Por Joaquín Astarloa.

Solo. Desamparado. Despojado de todo, cuando “todo” significa una mujer. Nada tiene sentido, ni siquiera preguntarse si algo lo tiene. Condenado está el hombre a existir. Resuena, presagiosa y tétrica, una voz nicaragüense: “Dichoso el árbol que es apenas sensitivo…”. Pero hasta Darío ha muerto: no hay con quien compartir este brutal adagio.

Nada hay que esperar: ella no vendrá. Aun así, no existe razón para emprender la retirada. ¿Retirada? ¿Retirarse a dónde? ¿Acaso hay algo mejor que esto?

Luego —quién sabe el tiempo transcurrido— los músculos se contraen para erguir el cuerpo, desplomado sobre la mesa de aquel frívolo restaurante de comida rápida. Se dirige hacia la salida con pasos decididos; quizás lo estén. La suave y calurosa brizna de la calle procura sin éxito explicar una incipiente piel de gallina.

Lanzado hacia lo incierto, empieza a caminar entre la muchedumbre. Torpes siluetas deambulan ahora a su par, pero sería absurdo sentirse seguro por dicha compañía. Aun así, el cuerpo se calma: delira… o miente por piedad.

Tal vez la parada de colectivos, veinte metros más adelante, sea la razón de sus movimientos. Sí, allí se detiene. Y pregunta a otros perdidos (para su suerte no enterados de aquella condición) banalidades propias del lugar que los reunía: recorridos, líneas, horarios.

La angustia y la resignación eran tales que más valía no haber nacido. Arrojado estaba el hombre a su propio fracaso, y no había ser capaz de eludirlo. De allí el vacío de aquel recipiente que llamamos caridad, de allí que haya quienes digan que el hombre genuino es egoísta: si ni siquiera puede lidiar con él mismo, ¿qué podrá hacer por el resto? ¿Cómo puede un inválido ayudar a otro? Aun más, ¿cómo puede ocurrírsele esto último? ¿Acaso puede el hombre llegar tan lejos en su idiotez?

Con la tristeza de quien conoce la espantosa realidad, y envidiando una ingenuidad ahora perdida, atravesaba esos ratos con intenso escarmiento y enorme consternación.

Pero alguien quiso darles fin.

Un hombre, desaliñado, joven, de esos de quienes se dice que más vale cruzar de vereda cuando se aproximan, se acercó con naturalidad. Lógicamente, nadie fue capaz de dirigirle gesto alguno. Al cabo de unos segundos, sin embargo, extendía uno de sus brazos ofreciendo un ramo de flores.

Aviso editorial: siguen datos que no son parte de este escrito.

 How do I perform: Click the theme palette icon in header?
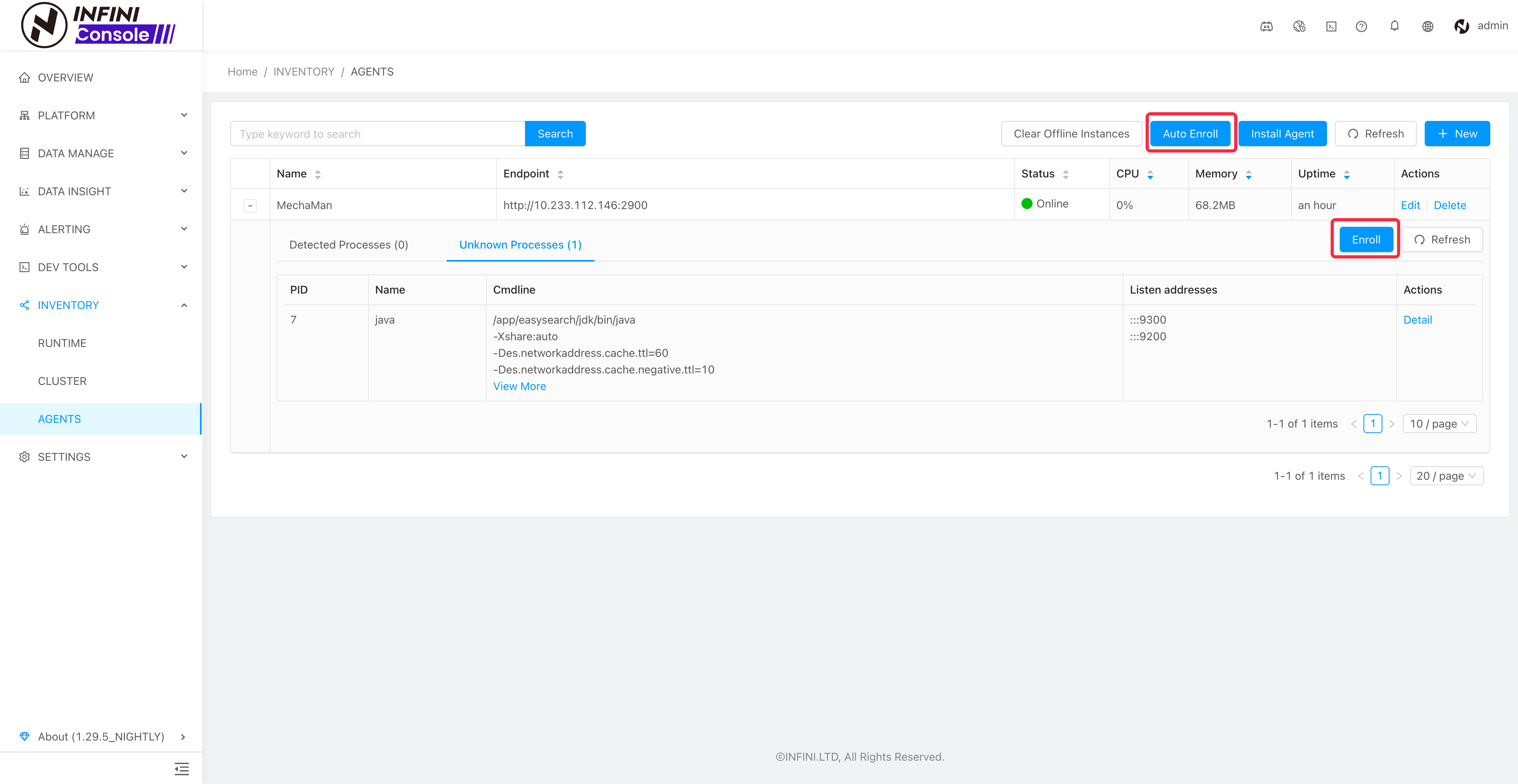1299,26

“Compraría uno de esos si tuviera a quién regalárselo”, pensaba. Pero, sin notarlo, las ideas se habían tornado audibles. El joven se acercó aun más. ¿Acaso pretendía acentuar ese dolor sin precedentes? Agachada, la cabeza, nostálgica y sufriente, hacía de escudo. Mas bastó un instante para que cediera: apacibles, dos ojos de inusitada oscuridad la forzaron a levantarse, al tiempo que una voz, analfabeta y balbuceante, rompió el silencio: “¿Por qué?”

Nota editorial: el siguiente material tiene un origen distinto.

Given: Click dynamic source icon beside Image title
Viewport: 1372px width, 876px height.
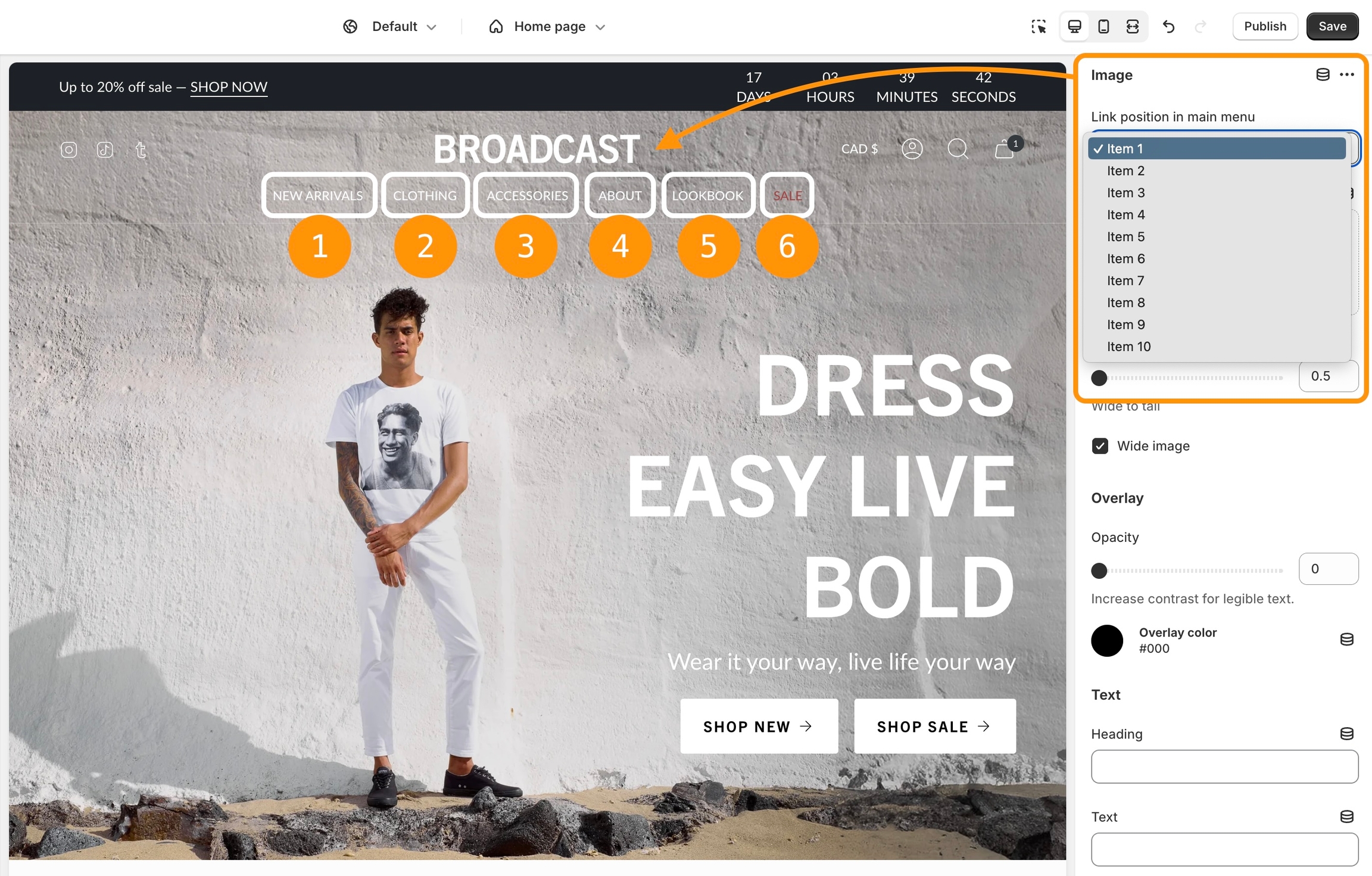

Desconcertada, la cabeza se preguntó si a ella le iban dirigidas palabras tan insospechadas. Para despejar su duda alzó la vista, fijándola ahora en aquellas impacientes perlas negras. Fue tal su ternura, tal su calidez, tal fue aquella simpatía y fraternal comprensión, que me sentí mirado… y amado. Aquel cuerpo desdichado era yo mismo, ahora lleno de valor. ¿Qué habría sido de mí sin él? Aquel cráneo prodigiosamente débil, aquella voz incontrolable, aquella piel y aquellos pasos: todo era mío. Pero ese día bastaron dos maravillosos depósitos de cariño, bastaron dos ojos para no descreer.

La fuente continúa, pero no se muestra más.